Initial HCoV-OC43 RNA synthesis and protein expression is reduced by inhibition of METTL3 catalysis. (A) Immunoblot analysis of lysates from MRC-5 cells infected with HCoV-OC43 at MOI = 3 in the presence of 30 µM STM2120 or STM2457 collected at 24, 48, or 72 hpi and probed for viral N protein, or host METTL3 and GAPDH. (B) Representative images showing detection of viral N protein or viral dsRNA by indirect immunofluorescence assay (green) in HCoV-OC43-infected MRC-5 cells at 24 hpi in the presence of 30 µM STM2120 or STM2457. Cell nuclei were stained with DAPI. Scale bar, 20 µm. (C). The relative abundance of HCoV-OC43 gRNA (ORF1ab) or sgRNA (N) or host GAPDH at 24 hpi MOI = 3 in the presence of 30 µM STM2120 or STM2457 was determined by RT-qPCR using transcript-specific primers and normalizing to 18S rRNA and plotted as the mean ± SEM (n = 3). (D) MRC-5 cells infected with HCoV-OC43 at MOI = 3 in the presence of 30 µM STM2120 or STM2457 were metabolically pulse-labeled with ³⁵S amino acids for 1 h. Lysates were separated by SDS-PAGE and the fixed, dried gel exposed to film. Migration of molecular weight standards is shown at the left. The arrow at the right indicates migration of virus-encoded N protein.

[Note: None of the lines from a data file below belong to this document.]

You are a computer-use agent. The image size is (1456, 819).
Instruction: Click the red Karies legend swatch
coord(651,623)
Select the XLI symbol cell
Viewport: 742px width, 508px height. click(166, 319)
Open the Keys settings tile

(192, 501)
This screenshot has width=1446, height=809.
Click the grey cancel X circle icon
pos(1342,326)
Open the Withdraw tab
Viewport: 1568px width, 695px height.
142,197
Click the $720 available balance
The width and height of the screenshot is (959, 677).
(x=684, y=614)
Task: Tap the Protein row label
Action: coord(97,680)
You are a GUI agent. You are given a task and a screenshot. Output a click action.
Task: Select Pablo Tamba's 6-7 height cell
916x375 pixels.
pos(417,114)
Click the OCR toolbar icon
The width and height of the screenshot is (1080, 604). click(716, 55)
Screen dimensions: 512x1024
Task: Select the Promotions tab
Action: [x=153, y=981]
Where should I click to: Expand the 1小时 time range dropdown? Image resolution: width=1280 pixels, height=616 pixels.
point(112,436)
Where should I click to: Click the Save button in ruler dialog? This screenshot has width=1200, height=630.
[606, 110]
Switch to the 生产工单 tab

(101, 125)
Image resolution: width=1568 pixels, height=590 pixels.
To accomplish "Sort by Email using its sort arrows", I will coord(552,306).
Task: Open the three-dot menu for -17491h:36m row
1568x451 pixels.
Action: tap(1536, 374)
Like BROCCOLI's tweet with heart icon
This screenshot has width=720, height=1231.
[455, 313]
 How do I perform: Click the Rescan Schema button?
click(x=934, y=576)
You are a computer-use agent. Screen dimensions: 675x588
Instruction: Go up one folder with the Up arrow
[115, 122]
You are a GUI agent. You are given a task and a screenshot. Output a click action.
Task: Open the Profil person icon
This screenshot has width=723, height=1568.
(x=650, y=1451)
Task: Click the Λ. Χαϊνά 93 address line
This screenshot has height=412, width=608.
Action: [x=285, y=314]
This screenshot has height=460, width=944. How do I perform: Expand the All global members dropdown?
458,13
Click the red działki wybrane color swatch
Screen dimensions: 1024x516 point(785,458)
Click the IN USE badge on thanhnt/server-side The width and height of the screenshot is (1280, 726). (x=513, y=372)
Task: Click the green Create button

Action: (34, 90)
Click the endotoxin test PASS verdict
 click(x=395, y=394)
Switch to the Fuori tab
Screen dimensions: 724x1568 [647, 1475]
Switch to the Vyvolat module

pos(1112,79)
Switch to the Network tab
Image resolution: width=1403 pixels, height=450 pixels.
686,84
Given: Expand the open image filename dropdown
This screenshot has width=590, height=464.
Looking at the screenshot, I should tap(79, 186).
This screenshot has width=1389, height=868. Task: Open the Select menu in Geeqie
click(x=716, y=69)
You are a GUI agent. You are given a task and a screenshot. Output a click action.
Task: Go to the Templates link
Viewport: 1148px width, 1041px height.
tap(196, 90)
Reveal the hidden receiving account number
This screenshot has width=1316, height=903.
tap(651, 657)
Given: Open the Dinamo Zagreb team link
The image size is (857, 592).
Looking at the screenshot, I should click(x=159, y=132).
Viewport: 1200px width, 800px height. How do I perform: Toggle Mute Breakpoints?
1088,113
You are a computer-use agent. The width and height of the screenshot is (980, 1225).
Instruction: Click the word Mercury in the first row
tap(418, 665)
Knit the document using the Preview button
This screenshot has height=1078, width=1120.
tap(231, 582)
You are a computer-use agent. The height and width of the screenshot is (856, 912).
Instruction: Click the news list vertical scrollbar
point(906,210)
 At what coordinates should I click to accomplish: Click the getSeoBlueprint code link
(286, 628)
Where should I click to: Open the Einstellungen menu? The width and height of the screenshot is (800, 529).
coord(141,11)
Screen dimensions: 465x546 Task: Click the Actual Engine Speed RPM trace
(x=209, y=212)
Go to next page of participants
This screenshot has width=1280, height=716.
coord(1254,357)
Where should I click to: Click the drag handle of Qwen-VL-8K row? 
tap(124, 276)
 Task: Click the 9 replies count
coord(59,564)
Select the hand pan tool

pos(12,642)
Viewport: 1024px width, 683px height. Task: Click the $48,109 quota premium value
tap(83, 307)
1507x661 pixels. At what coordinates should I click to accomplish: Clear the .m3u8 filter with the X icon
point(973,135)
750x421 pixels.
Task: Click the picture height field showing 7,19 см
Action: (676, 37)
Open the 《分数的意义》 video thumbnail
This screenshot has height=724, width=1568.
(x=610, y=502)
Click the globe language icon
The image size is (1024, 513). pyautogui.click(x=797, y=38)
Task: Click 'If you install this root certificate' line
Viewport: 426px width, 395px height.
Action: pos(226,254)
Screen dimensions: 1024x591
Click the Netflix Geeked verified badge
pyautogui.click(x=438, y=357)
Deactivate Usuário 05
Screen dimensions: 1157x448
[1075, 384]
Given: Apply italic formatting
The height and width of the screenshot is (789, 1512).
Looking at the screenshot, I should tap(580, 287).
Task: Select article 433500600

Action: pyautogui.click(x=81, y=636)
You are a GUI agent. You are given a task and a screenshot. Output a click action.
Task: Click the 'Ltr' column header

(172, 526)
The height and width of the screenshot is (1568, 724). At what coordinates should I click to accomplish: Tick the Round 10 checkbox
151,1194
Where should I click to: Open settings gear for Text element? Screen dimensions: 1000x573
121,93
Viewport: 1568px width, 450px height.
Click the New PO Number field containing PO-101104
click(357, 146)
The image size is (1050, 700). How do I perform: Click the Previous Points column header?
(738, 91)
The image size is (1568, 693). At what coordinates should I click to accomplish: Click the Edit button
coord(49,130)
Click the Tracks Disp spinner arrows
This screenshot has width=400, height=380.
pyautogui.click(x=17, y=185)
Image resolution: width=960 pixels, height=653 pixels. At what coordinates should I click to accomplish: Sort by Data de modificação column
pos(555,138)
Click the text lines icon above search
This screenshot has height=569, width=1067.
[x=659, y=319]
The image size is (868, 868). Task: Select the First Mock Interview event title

Additionally, the relative levels of total eIF2α and phospho-eIF2α in the same lysates was assessed by immunoblotting. Note that an ultrasensitive enhanced chemiluminescent substrate (SuperSignal West Femto) was required to visualize the very low levels of phospho-eIF2α. (E, left) Cytoplasmic lysates from HCoV-OC43-infected MRC-5 cells treated with STM2120 (gray) or STM2457 (yellow) for 24 h prior to harvest were fractionated over a 10%–50% sucrose gradient, and the absorbance at 254 nm is shown with ribosomal peaks indicated. (Right) The relative abundance of viral N and ORF1a/b RNAs and host GAPDH mRNA in each gradient fraction was determined by RT-qPCR, and the sum of polysomal mRNA (fractions 13–20) under each drug treatment is presented. A representative experiment of two biological replicates in which similar results were obtained is shown.